> Provided data:
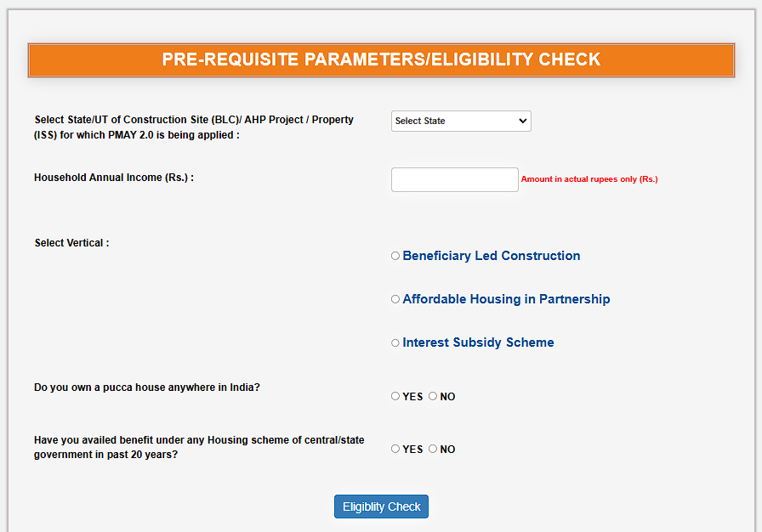This screenshot has width=762, height=532.
Task: Click the Eligiblity Check button
Action: click(381, 507)
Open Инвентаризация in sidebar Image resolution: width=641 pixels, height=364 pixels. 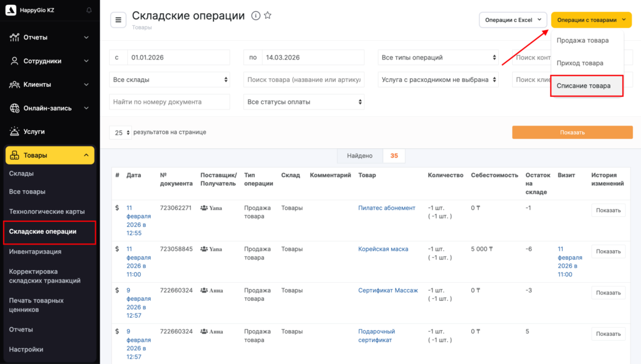[35, 251]
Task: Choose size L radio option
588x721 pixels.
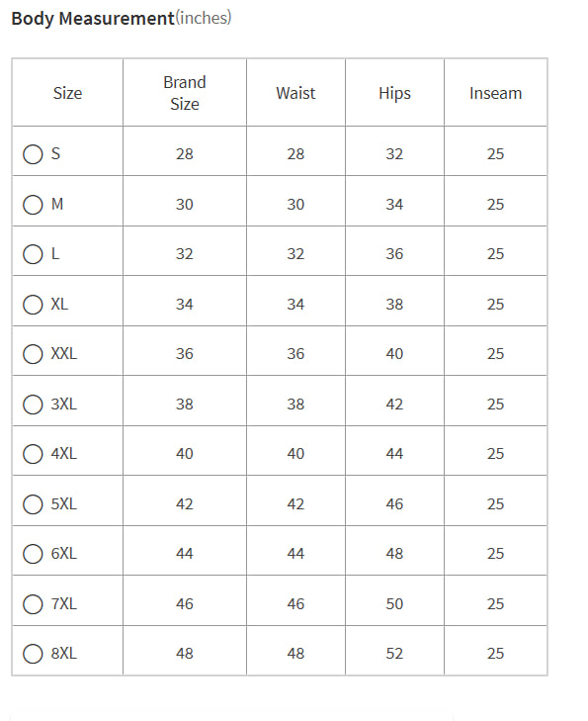Action: [33, 254]
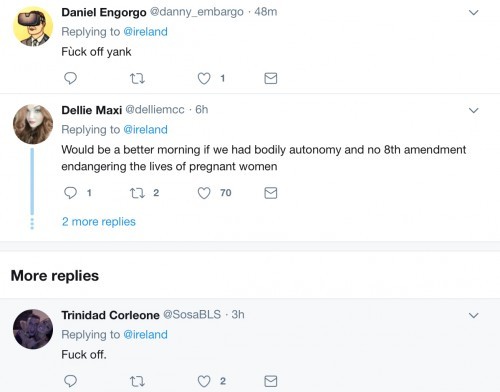Send Daniel Engorgo's tweet via direct message
The height and width of the screenshot is (392, 500).
point(271,78)
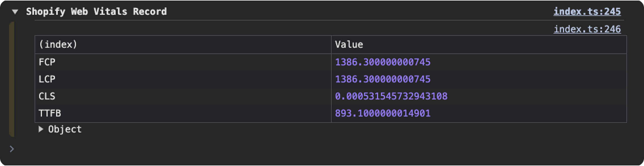The width and height of the screenshot is (644, 166).
Task: Click the TTFB value 893.1000000014901
Action: click(383, 113)
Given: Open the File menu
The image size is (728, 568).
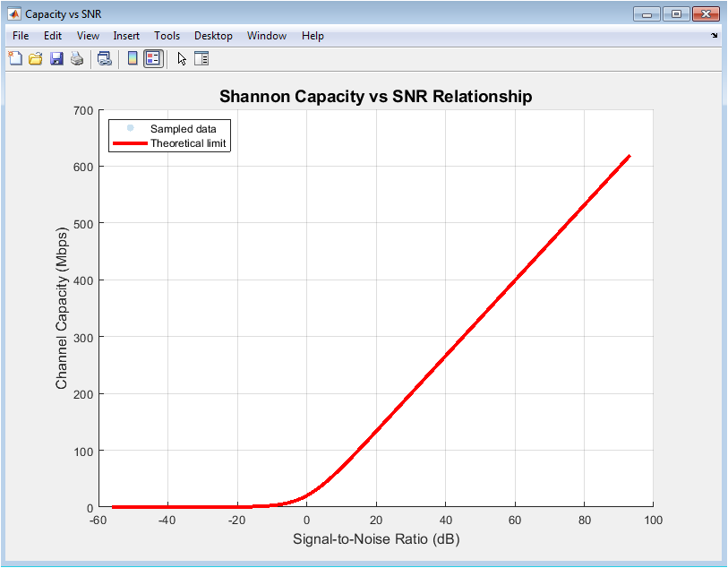Looking at the screenshot, I should pyautogui.click(x=21, y=36).
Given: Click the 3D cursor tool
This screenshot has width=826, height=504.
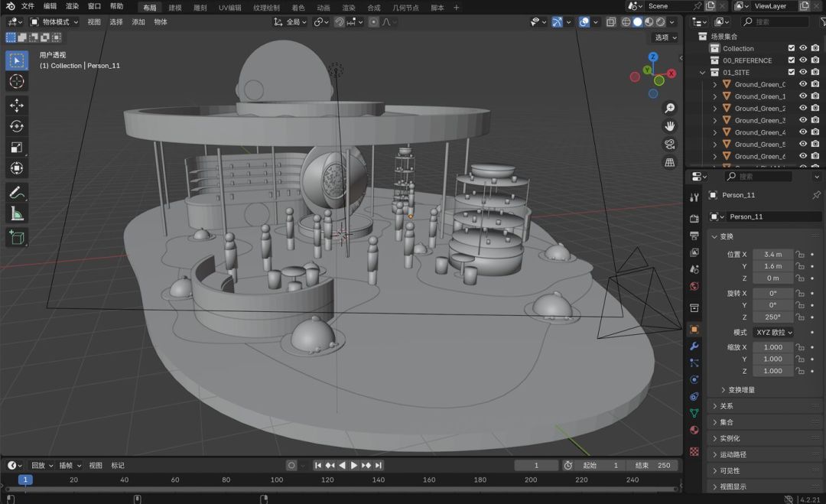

> What is required: Only the lines from the one containing "Given: Click the 3D cursor tool" through the last line of the entries above belong in the copy; reproduce them exactly and drop every picture.

> Answer space:
Given: Click the 3D cursor tool
This screenshot has width=826, height=504.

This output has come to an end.